Annie Bedard, head of experience design at production studio Unit9, and Interstate Creative Partners’ Ken Goodbody both suggest agencies might be better off building longer-term relationships by emphasizing cost savings and the increase in outputs for clients – especially if a long-term relationship takes the shape of several discrete projects, rather than a traditional agency-of-record arrangement.

“AI’s biggest impact on client retention is the higher level of service we’re able to deliver to our partners across the entire project lifecycle,” says Bedard. “At its core, AI allows us to create internal efficiencies from research through to development. Leaning into AI innovation helps our clients stay at the forefront of experience and engagement with their audiences and ultimately keeps them coming back to work with us again in the future.”

Goodbody adds: “If you’re seeing good downstream benefits from the technology, then the client should benefit from that and you should have a washback on the agency.”

This impact is, for the most part, a speculative one. Most clients aren’t yet embracing fully bespoke solutions, says DiCamillo. Given the immaturity of the sector, a serious investment in one set of tools over another or in a proprietary, custom solution would be quite a gamble from the perspective of an advertiser.

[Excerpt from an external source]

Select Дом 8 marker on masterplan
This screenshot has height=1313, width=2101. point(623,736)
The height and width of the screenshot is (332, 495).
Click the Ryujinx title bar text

He explains: “The desire to experiment, to put things out to their teams and start seeing the effects on their business is immediate. The willingness to build something custom... that’s going to be pervasive throughout their organization. We haven’t seen a lot of buyers yet.

“Do we want to be sticky with those clients? Absolutely. Is that going to help us be there for five, six years? Not yet. Savvy marketers don’t want to sink an investment into a custom IP product at this time.”